Hospitalist scheduling is one of the tools in the toolbox of hospital medicine practices.
“And like any other tool, it can be used for good or ill, depending on the skills of the operator,” said Greg Harlan, MD, MPH, director of medical affairs for IPC The Hospitalist Company, Monday at HM12 in San Diego.
Dr. Harlan encouraged hospitalists to make their schedule a target for systematic process improvement, using quality improvement techniques such as survey/plan/implement/evaluate improvement cycles. Work with various constituencies to clarify their concerns and identify up front the appropriate metrics to track (e.g., length of stay, readmissions, and morning discharges). Dr. Harlan also emphasized the value of hospitalist-led multidisciplinary daily rounding on patients, which can improve communication and efficiency.

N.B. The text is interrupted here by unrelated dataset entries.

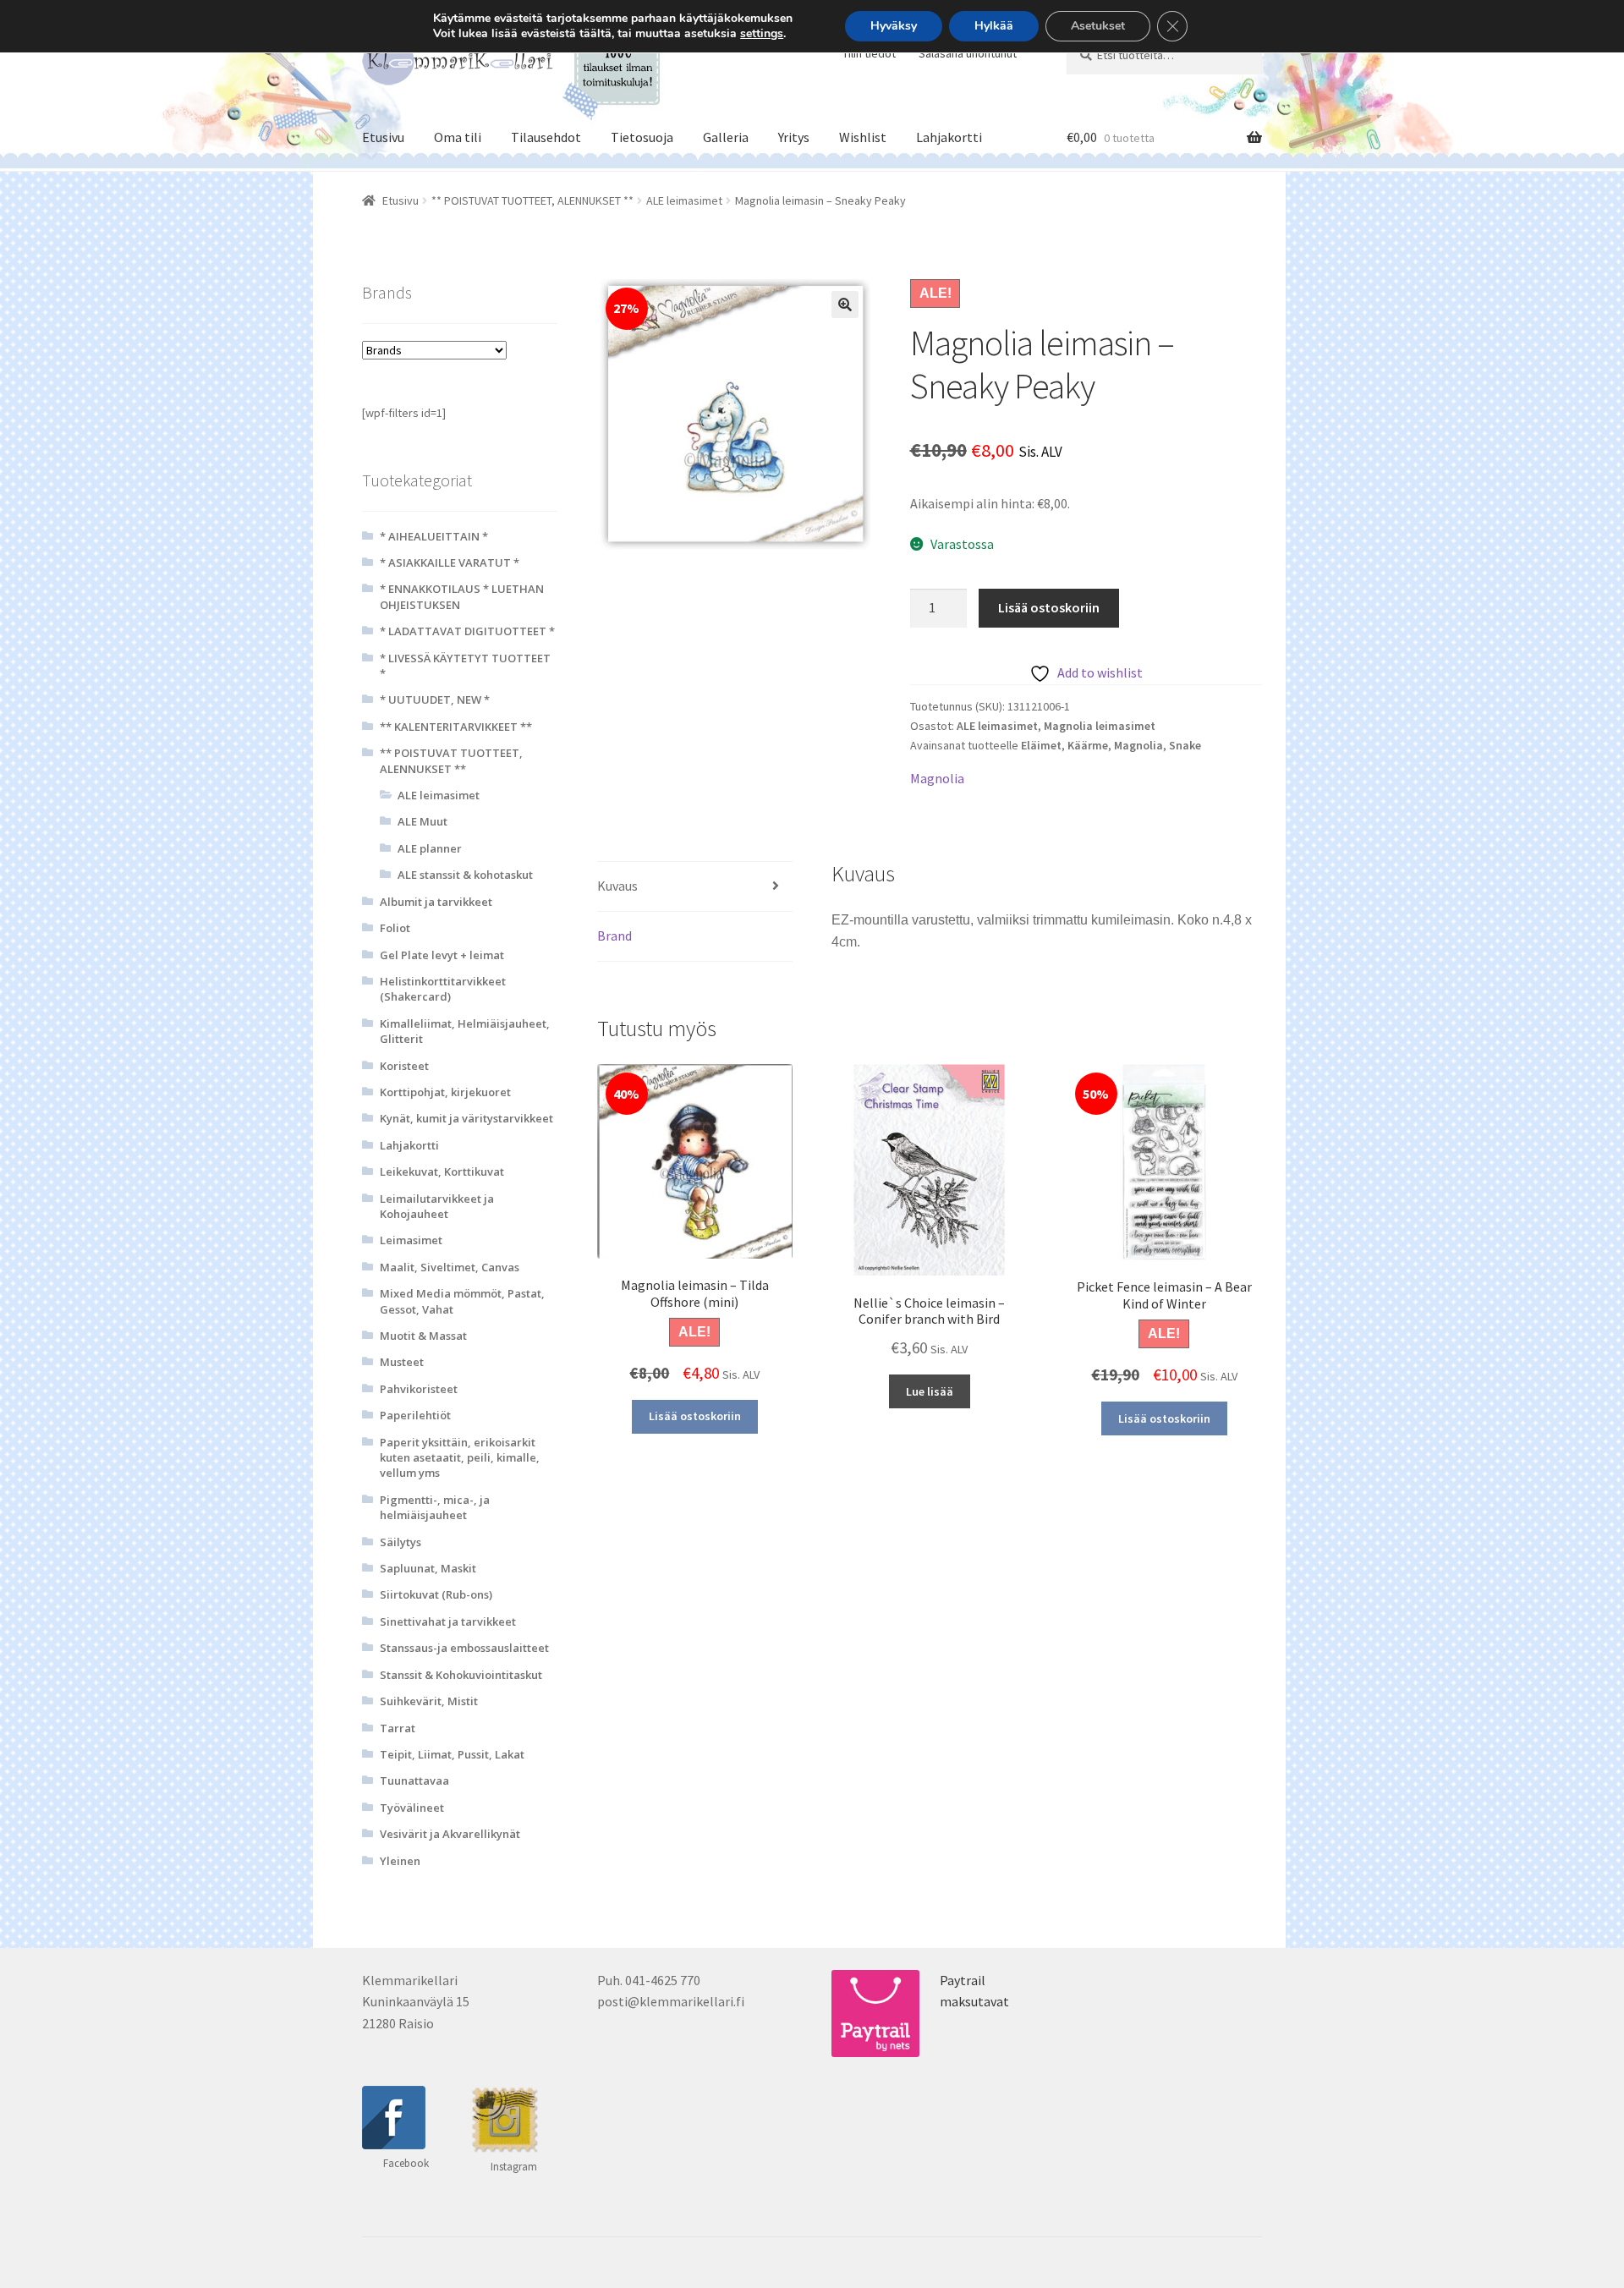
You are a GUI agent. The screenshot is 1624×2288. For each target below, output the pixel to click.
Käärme (1087, 745)
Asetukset (1098, 26)
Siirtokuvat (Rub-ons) (436, 1594)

There are a variety of scheduling models, including seven days on/seven days off, weekday/weekend, admitters and rounders, zone scheduling, and the CICLE (Creating Incentives and Continuity Leading to Efficiency in Hospital Medicine) model, said co-presenter Shalini Chandra, MD, assistant professor of medicine at Johns Hopkins University. “The key is to find your best fit,” she noted, which may be a hybrid of different approaches that reflects the hospital, the patient population, and the needs of the hospitalist group by considering its members’ stages of life.

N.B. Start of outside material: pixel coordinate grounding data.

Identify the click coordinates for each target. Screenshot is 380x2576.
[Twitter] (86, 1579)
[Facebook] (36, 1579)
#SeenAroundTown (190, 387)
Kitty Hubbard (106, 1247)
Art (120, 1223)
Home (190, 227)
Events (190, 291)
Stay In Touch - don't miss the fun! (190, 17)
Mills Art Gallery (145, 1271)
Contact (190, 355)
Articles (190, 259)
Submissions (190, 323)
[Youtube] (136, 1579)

Responding to surges in patient census, honoring group members’ needs for flexibility in scheduling, may present competing dilemmas for the schedule. An electronic scheduling software could be a helpful adjunct, presenters said.
Wayne DeMott, MD, of Victoria Hospitalist Physicians, Inc., in Victoria, British Columbia, said he came to the session to learn how American hospitalists handle the usual problems of managing schedules.
“I’m pretty convinced that there isn’t a Holy Grail of scheduling,” he said, adding that the concerns sound similar on both sides of the border. He also said American hospitals have managed to bring down lengths of hospital stays far beyond their Canadian counterparts.